By close votes--congressional compromises tend not to be unanimous--Senate and House conferees approved a plan to phase out federal price controls on natural gas. Fondling the needlepoint, Schlesinger exulted: "This is the end of the Thirty Years' War." It has indeed been 30 years since the first attempt to deregulate gas prices, but this last battle began 13 months ago, when the President sent his energy proposals to Congress. The conference committee had been wrestling with the problem for six months.
Political compromise being an expression of the possible, the plan bears little resemblance to Carter's original proposals. Despite campaign promises, the President had opted for continued regulation at a price raised in stages from $1.49 to $1.75 per 1,000 cu. ft. The House basically agreed with his plan, but the Senate voted to remove regulation. Drawing from both proposals, the conference decided to raise the price immediately to $1.75 and remove controls in stages, ending them by 1985. The compromise permits either Congress or the President, after a six-month wait, to reimpose controls for 18 months until 1988.
Congress now seems to agree on four parts of the long-delayed energy package: gas-price deregulation, the promotion of conservation, measures to encourage industrial conversion to coal and a drive for reform of utility rates. But it may be July before staffers translate the agreements into legislative language, and even then there will be tough floor fights in both houses. There could even be a recurrence of last fall's Senate filibuster on the issue of deregulation.

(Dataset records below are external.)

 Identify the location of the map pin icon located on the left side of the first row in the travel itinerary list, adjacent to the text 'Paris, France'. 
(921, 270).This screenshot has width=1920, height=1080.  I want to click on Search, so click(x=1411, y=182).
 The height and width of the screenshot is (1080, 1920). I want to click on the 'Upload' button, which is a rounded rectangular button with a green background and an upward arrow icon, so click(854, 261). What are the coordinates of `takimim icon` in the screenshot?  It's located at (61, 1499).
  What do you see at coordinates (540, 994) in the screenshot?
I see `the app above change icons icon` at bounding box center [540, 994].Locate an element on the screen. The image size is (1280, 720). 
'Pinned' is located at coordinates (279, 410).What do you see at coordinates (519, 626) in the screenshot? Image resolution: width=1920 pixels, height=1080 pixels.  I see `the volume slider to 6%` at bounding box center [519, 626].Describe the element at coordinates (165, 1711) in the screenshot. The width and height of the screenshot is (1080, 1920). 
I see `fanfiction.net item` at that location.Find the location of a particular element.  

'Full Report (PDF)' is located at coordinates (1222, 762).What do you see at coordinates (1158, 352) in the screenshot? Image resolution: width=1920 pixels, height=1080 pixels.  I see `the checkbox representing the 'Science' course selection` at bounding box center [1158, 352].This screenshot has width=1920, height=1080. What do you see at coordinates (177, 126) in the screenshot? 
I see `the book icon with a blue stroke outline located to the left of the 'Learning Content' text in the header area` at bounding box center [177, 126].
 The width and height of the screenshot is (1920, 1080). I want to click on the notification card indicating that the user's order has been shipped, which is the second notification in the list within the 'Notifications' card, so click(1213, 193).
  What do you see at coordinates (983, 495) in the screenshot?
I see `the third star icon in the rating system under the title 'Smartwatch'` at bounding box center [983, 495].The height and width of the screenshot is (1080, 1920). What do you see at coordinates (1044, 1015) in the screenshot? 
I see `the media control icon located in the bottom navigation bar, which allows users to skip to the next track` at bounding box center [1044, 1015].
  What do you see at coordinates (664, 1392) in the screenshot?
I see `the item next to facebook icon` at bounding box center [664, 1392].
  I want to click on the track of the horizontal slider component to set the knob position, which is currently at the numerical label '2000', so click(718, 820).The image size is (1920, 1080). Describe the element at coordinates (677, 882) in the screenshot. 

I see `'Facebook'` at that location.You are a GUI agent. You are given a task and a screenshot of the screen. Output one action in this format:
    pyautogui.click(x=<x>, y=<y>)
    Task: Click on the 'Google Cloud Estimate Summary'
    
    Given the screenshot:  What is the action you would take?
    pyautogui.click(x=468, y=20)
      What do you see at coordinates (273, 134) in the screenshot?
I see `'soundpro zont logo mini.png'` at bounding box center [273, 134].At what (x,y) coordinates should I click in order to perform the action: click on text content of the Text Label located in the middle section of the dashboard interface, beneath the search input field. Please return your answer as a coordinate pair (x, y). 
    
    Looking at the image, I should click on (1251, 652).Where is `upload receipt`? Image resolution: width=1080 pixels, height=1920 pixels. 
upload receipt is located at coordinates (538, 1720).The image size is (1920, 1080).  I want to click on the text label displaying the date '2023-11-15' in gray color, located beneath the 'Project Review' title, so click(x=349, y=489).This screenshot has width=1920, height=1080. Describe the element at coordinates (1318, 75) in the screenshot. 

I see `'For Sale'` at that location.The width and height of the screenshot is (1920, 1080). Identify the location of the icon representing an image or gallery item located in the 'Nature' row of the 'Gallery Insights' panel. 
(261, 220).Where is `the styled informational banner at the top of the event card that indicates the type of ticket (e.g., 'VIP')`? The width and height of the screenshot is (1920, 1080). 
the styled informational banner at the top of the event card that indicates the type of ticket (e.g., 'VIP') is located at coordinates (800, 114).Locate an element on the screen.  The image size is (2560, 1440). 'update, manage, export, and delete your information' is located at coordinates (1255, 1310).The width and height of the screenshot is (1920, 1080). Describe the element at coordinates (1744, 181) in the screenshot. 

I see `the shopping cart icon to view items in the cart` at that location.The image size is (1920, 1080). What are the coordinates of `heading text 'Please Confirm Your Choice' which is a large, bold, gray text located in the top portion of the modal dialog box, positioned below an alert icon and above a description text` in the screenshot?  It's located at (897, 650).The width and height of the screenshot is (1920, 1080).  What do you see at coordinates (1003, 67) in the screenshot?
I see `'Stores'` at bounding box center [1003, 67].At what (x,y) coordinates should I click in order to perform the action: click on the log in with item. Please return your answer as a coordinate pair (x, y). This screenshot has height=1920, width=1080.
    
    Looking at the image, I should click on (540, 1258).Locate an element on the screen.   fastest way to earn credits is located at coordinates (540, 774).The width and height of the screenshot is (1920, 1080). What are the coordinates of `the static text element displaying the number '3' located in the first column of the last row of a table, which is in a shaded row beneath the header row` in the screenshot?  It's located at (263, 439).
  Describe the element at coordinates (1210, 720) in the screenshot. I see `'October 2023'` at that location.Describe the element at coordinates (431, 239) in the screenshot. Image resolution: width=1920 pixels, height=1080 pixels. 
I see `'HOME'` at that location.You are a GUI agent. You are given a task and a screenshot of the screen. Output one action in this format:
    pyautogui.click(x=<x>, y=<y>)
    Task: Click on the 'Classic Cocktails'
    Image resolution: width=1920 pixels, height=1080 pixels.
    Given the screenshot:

The fifth part of the package, which Carter called "the centerpiece" of his program, is a tax on crude oil aimed at boosting domestic prices to the world level in order to promote conservation and raise production. This would end the controversial bureaucratic swamp of "entitlements" under which refiners of domestic crude oil subsidize refiners who use more expensive imported oil. No one gives this proposal much chance of passage, however, despite the determination of House leaders to keep on pressing. A new tax, especially one that may raise consumer prices on such a basic commodity, is hardly likely to find many supporters in Congress, given the mood of the country in this election year.